Rząd obawia się, że wynegocjowanie odszkodowań np. od Iranu będzie niemożliwe i sam będzie musiał pokryć straty. Z raportu, do którego dotarł Newsweek. pl, wynika, że dopiero po wypłaceniu odszkodowań Polska mogłaby domagać się rekompensaty od USA. Autor analizy profesor Zdzisław Galicki z Instytutu Prawa Międzynarodowego UW powołuje się m.in. na konwencję o międzynarodowej odpowiedzialności za szkody wyrządzone przez obiekty kosmiczne z 29 marca 1972 roku. Art. 5 ust. 2 konwencji stwierdza, że „państwo wypuszczające rakietę, które zapłaciło odszkodowanie za szkodę, ma prawo wystąpienia z roszczeniem o odszkodowanie zwrotne wobec innych uczestników wspólnego wypuszczenia”.

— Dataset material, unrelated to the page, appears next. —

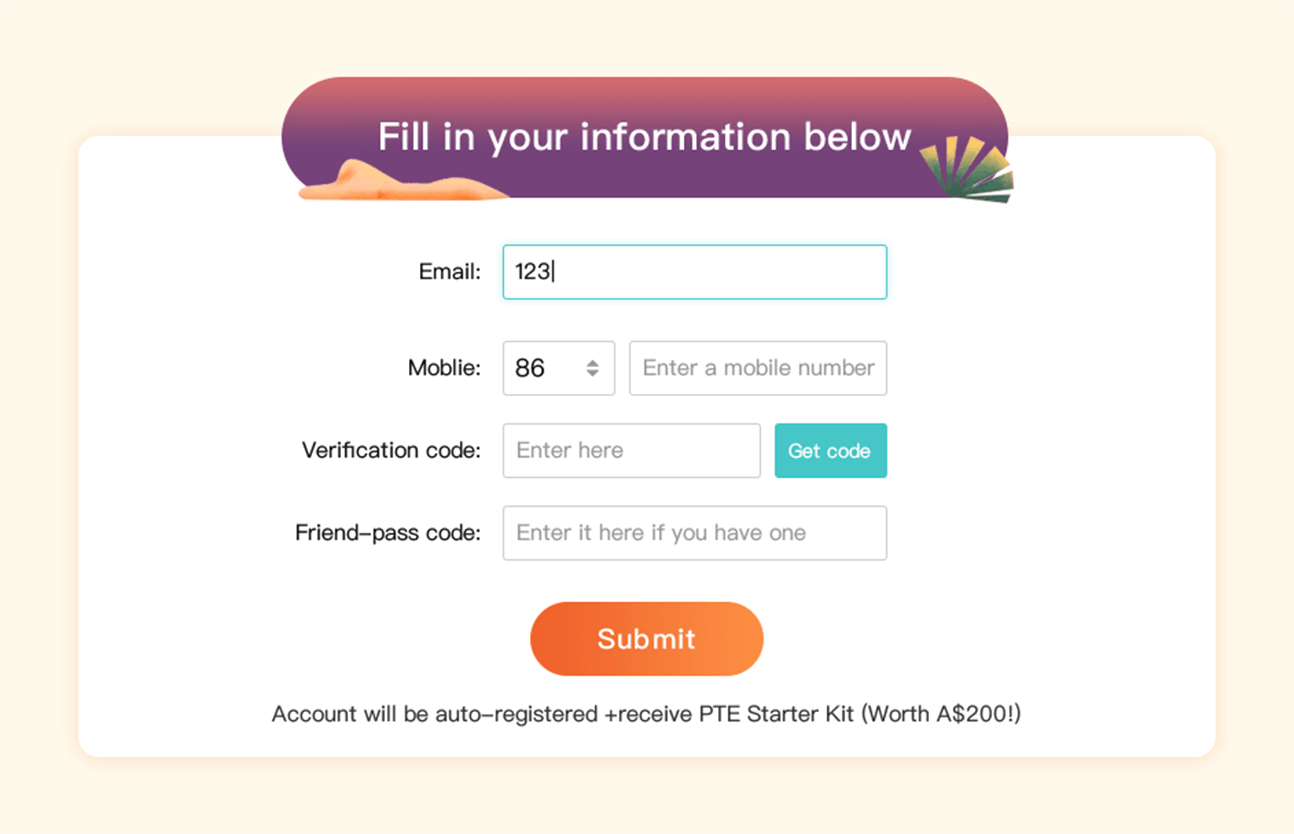
Task: Click the "Moblie:" label text
Action: tap(444, 368)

Jak ustaliła „Rz” w wynegocjowanej umowie Amerykanie zastrzegli sobie również, że w przypadku szkód popełnionych omyłkowym odpaleniem rakiety płaci ten kraj, który za błąd odpowiada. Ma to być zabezpieczenie na wypadek tragicznego błędu, za który nie odpowiada obsługa tarczy antyrakietowej, np. omyłkowego zestrzelenia samolotu pasażerskiego. – Można sobie wyobrazić, że czeska kontrola powietrzna zezwoliła na lot w rejonie radaru wczesnego ostrzegania, który jest elementem tarczy. System zidentyfikowałby maszynę jako zagrożenie dla radaru i mógłby odpalić z Polski rakietę, która zniszczyłaby samolot – mówi nam jeden z polskich dyplomatów.
Waszyngton zapewnia w umowach zawartych z Polska i Czechami, że w przypadku ewentualnych roszczeń udzieli im pomocy prawnej i nie wyklucza pokrycia kosztów odszkodowania. Polski rząd uważa, że to zbyt słabe gwarancje i chciałby otworzyć rozdział negocjacji, który pod koniec czerwca został sfinalizowany w Waszyngtonie przez wiceszefa polskiego MSZ Witolda Waszczykowskiego.
Wcześniej premier Donald Tusk zapowiadał, że podstawowym warunkiem porozumienia z Amerykanami jest stała obecność w Polsce baterii rakiet Patriot.